There's a new way scammers might be using your local Facebook group against you. Think twice before sharing a neighbor's lost dog ad. Photo: Getty Images
SALT LAKE CITY — There’s a new way scammers might be using your local Facebook group against you. Think twice before sharing a neighbor’s lost dog ad.
Scammers are posing as community members and making fake lost pet posts asking for help. When users share that post, their friends see a completely different ad for a rental property or a cash prize.
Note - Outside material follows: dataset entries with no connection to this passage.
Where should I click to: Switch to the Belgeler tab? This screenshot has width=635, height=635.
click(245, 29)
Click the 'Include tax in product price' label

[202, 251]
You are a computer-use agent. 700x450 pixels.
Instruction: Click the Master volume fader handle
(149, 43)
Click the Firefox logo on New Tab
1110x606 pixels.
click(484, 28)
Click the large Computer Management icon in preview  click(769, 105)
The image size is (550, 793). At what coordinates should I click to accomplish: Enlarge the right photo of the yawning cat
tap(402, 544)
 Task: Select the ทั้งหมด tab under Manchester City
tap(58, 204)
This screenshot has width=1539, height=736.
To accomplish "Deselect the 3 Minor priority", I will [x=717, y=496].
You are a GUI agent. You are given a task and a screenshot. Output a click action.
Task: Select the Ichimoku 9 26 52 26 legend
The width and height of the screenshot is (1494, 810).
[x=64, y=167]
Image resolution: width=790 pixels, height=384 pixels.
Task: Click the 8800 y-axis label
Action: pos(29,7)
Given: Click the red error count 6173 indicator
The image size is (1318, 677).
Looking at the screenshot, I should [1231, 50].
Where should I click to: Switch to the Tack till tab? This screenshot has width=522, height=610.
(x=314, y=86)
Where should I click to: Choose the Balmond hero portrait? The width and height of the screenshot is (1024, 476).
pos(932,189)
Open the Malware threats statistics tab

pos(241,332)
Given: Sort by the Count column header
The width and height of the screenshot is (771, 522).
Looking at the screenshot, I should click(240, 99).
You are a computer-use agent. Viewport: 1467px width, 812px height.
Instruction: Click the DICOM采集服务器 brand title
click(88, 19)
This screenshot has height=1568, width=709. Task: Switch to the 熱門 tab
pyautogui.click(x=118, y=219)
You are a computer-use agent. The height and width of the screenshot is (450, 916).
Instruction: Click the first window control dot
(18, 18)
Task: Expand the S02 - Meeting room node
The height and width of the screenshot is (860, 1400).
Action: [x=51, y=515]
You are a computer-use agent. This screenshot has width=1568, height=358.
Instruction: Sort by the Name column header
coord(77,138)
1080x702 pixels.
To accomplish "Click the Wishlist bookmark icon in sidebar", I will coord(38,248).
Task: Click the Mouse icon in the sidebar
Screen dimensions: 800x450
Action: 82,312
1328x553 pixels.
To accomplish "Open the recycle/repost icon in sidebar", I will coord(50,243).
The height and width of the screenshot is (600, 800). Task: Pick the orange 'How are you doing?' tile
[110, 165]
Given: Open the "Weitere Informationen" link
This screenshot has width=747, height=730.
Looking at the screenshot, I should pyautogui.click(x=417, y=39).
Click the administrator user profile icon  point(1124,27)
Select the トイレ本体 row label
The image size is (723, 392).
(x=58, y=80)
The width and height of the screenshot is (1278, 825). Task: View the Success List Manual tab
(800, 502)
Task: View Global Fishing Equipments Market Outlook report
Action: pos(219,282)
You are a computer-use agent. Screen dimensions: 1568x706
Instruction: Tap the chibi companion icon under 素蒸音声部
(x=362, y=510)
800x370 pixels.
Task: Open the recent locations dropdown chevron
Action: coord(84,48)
“It looks like your Facebook friend has shared this rental, so it must be legitimate,” said the Chief of Staff for the Better Business Bureau Serving Eastern Michigan Luara Blankenship.
According to the Better Business Bureau, some telltale signs of a scam are where the person’s from. For example, are they part of a local Utah group but posting from Florida? Additionally, the Bureau advises people to take a step back and ask why, for bigger ads about missing children, they haven’t heard about it on the news.
For more information check out the Better Business Bureau’s website.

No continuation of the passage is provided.